19 Dec A Sense of Humility, a Path to Effective Leadership
What makes a great leader? History has highlighted the “power” individual, fuelled by ego, drive and self-worth. Thankfully, times have changed however much more must still be done by both organisations and their talent advisors to highlight the correct traits needed in many of our future leaders.
Today, leaders must demonstrate a myriad of traits, many of which have historically been overlooked when it comes to developing succession plans as well as identifying talent. At the forefront of this list is humility. The benefit of identifying such a characteristic is clear. More inclusive teams, reduced employee turnover and the development of innovative cultures.
Humility and vulnerability are intrinsically linked. Vulnerability is the core of shame and fear and our struggle for worthiness. However, in today’s society we numb vulnerability. If leaders cannot be uncomfortably honest about their strengths, weaknesses and need for help, they will struggle to develop trust within their team. Leaders must put aside their shame and fear and lead from the front when it comes to being open and honest if they are looking to demonstrate true humility. Trust will then ensue, which sits at the epicentre of organisational health. Without trust, a team cannot work together efficiently and will, therefore, struggle to reach its true potential.

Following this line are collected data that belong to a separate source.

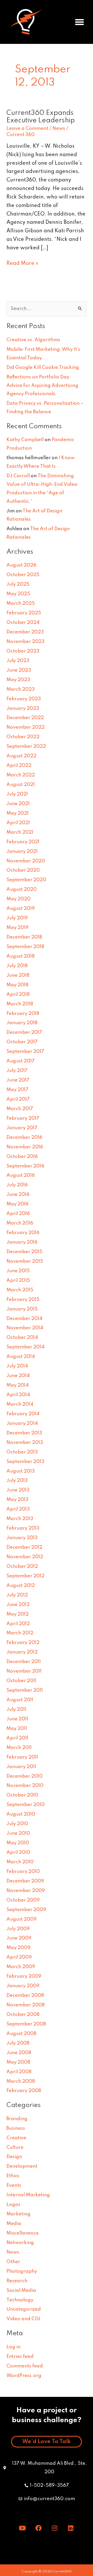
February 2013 (22, 1528)
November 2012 (24, 1557)
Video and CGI (23, 2319)
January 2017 (21, 1128)
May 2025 (18, 594)
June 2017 (17, 1080)
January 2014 (22, 1423)
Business (15, 2128)
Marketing (18, 2214)
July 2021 (17, 794)
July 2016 (17, 1185)
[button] (79, 22)
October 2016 (22, 1156)
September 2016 (25, 1166)
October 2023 (22, 651)
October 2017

This historic impression of what makes a good leader has influenced organisations’ succession planning processes. It has influenced what we believe is important when considering applicants. Humility has also fallen second to other traits such as communication and influence. To address this, we must examine our biases, whilst also ensure a holistic re-vamp of our companies’ on-boarding process takes place.
Humility is a trait which many misinterpret as a lack of confidence. Many humble professionals do not regard themselves as natural leaders, questioning their ability and drive. Consequently, they slip through the net when it comes to developing succession protocols. Those who possess such levels of humility do not seek out praise or promotion something, which in turn, helps set them apart from their egocentric peers.

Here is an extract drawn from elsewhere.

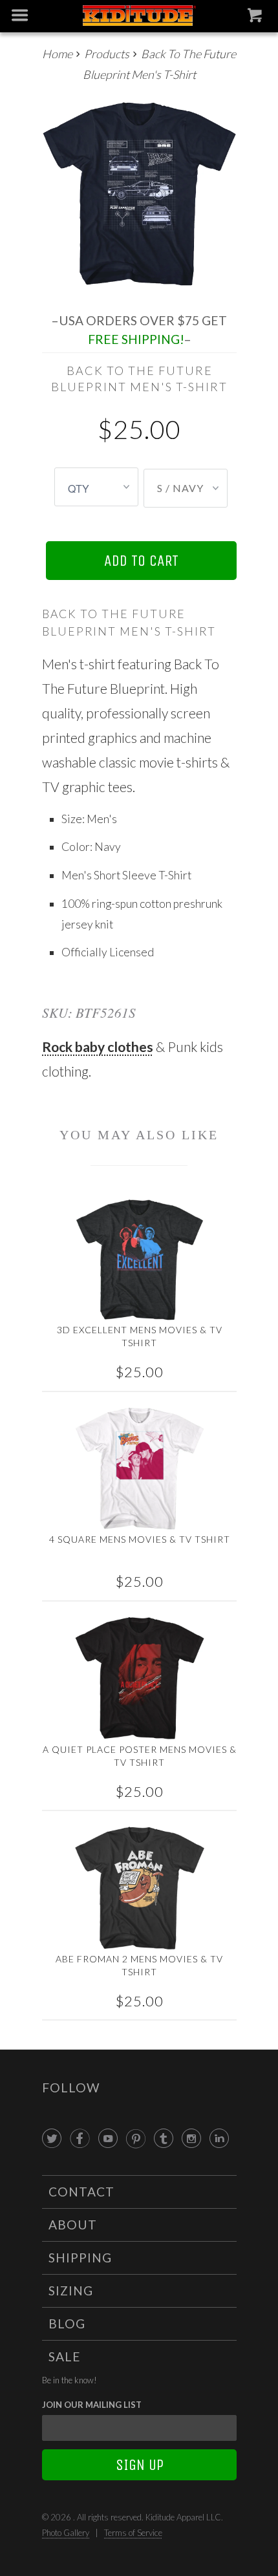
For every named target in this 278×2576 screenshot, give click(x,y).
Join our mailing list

They have a need to achieve based on the greater good of the team, rather than being focused on personal gain. An interest in the company itself and its overall purpose and ambition versus their own personal agenda. If transformation and cultural innovation is regarded as a priority, identifying, nurturing and promoting such individuals is a key step in achieving such goals.
The link between humility and the perception of being overly passive, submissive or insecure, must be extinguished; less charisma and charm and greater levels of modesty. Charisma has the ability to cover up someone’s fundamental ego issues thus promoting the archetypal “power” leader, full of bravado and allure. When considering one of the most asked questions around gender diversity (the proverbial glass ceiling) it has been suggested that men quite simply have a greater tendency to “bluff”. Whereas the female leader who displays, on average, higher level of emotional intelligence and therefore levels of humility are overlooked. Whilst a generalised statement, it perhaps holds some truth. Re-examining our approach to selection could hold the key to meeting the targets set by the Hampton-Alexander Review (33% female, representation on the combined Executive Committee and their direct reports by the end of 2020).
Openness – Rather than feeling the need to consistently promote oneself, humble leaders endorse active listening & rather than attempting to dominate a conversation they’re curious to hear the opinions of others;
Curiosity – They seek insight and new learning; consequently, they are more open to accepting feedback;
Acceptance – An understanding that constructive feedback is the path to improvement;
Engagement – A desire and ability to support those around themselves. The ability to bring together team members working towards a combined objective. In turn, this leads to greater team satisfaction and less staff turnover.
Leaders who practise humility create trust, empower their team, demonstrate greater commitment to the company and develop a team spirit — all of which supports cultural change. Therefore, we must develop how we evaluate, reward and promote such individuals.
“Humility is the true key to success. Successful people lose their way at times. They often embrace and overindulge from the fruits of success. Humility halts this arrogance and self-indulging trap. Humble people share the credit and wealth, remaining focused and hungry to continue the journey of success”.